[Input for this task — start]
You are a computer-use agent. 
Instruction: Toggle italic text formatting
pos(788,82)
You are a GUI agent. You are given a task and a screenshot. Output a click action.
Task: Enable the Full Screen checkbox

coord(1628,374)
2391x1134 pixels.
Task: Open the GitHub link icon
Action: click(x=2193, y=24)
[Input for this task — finish]
Goal of the exercise: The lines above that hold the word "agent" are the ones to copy.

Exercise answer:
You are a computer-use agent. 
You are a GUI agent. You are given a task and a screenshot. Output a click action.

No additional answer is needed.